• _What you are asked to do_:
The entries below contain a stretch that opens with the line containing "The image size is (324, 227)." and closes with the line containing "The image size is (1282, 782)."; set down that stretch exactly, both ends included, and nothing else.

##### Records for the task #####

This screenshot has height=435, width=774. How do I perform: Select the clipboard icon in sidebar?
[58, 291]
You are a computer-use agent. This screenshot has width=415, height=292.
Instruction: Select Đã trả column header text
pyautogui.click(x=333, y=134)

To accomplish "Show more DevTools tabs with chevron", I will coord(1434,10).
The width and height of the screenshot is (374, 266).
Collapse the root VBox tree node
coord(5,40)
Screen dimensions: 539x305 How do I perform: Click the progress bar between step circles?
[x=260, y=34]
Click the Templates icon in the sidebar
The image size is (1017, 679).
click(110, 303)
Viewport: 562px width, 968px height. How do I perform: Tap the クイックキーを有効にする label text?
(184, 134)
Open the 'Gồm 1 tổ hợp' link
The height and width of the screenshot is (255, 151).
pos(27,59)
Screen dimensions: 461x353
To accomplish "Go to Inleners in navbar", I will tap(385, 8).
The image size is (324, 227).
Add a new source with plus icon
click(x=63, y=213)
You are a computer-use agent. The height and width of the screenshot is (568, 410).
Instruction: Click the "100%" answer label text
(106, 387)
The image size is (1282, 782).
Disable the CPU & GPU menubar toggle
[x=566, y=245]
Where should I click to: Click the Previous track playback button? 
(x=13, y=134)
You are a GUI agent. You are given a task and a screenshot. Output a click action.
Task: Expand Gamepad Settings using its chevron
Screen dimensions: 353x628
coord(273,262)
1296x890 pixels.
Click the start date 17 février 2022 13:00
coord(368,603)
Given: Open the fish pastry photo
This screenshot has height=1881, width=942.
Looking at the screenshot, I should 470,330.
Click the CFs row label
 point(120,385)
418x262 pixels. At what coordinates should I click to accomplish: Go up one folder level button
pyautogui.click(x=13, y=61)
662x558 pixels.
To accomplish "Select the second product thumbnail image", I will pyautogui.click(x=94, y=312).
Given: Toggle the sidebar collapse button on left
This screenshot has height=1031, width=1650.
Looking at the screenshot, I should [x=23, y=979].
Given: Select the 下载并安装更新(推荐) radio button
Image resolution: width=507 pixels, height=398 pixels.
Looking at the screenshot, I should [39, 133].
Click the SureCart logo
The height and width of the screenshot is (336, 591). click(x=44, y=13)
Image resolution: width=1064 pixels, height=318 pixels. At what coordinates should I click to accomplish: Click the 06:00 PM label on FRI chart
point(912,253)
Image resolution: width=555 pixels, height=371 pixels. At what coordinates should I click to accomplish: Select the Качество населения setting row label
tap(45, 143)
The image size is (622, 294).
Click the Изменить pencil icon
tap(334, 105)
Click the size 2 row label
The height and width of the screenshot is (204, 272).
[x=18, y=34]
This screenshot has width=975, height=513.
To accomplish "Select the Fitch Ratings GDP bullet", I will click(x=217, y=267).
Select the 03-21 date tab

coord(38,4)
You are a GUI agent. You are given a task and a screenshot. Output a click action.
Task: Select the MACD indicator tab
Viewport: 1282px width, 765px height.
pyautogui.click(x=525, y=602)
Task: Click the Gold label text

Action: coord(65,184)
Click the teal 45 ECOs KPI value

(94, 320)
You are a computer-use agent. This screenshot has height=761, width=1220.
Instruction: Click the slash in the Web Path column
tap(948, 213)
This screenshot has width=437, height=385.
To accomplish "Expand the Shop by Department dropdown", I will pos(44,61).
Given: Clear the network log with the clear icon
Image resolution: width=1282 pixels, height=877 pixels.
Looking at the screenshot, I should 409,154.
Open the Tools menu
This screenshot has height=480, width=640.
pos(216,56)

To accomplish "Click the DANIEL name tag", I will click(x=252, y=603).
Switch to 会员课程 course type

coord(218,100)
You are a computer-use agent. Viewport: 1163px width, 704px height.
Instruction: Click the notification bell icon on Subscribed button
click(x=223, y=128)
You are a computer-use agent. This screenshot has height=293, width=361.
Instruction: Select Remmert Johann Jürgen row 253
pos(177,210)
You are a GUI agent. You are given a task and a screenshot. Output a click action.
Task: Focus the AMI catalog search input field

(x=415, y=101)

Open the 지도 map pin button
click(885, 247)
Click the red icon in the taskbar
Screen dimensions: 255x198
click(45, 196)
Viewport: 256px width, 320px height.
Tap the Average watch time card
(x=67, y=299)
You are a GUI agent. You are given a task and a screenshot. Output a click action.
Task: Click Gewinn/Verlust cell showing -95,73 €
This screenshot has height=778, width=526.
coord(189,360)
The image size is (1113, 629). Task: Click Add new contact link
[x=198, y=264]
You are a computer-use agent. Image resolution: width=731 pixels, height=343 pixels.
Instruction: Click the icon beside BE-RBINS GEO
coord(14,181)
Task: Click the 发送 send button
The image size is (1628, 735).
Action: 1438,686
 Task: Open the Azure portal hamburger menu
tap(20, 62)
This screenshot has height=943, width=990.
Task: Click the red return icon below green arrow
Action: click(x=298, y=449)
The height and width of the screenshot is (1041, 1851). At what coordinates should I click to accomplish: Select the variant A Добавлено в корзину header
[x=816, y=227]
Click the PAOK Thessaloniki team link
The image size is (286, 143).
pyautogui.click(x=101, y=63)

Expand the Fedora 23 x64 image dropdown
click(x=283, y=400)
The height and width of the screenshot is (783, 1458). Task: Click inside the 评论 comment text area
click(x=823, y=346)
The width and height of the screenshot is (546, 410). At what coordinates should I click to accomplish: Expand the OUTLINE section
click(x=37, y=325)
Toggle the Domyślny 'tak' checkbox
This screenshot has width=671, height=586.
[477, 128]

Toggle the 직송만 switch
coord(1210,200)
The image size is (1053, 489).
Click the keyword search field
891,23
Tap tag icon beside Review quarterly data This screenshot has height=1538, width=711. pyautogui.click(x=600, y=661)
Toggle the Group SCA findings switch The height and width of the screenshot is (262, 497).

#####

• _Solution to the exercise_:
The image size is (324, 227).
Add a new source with plus icon
click(x=63, y=213)
You are a computer-use agent. The height and width of the screenshot is (568, 410).
Instruction: Click the "100%" answer label text
(106, 387)
The image size is (1282, 782).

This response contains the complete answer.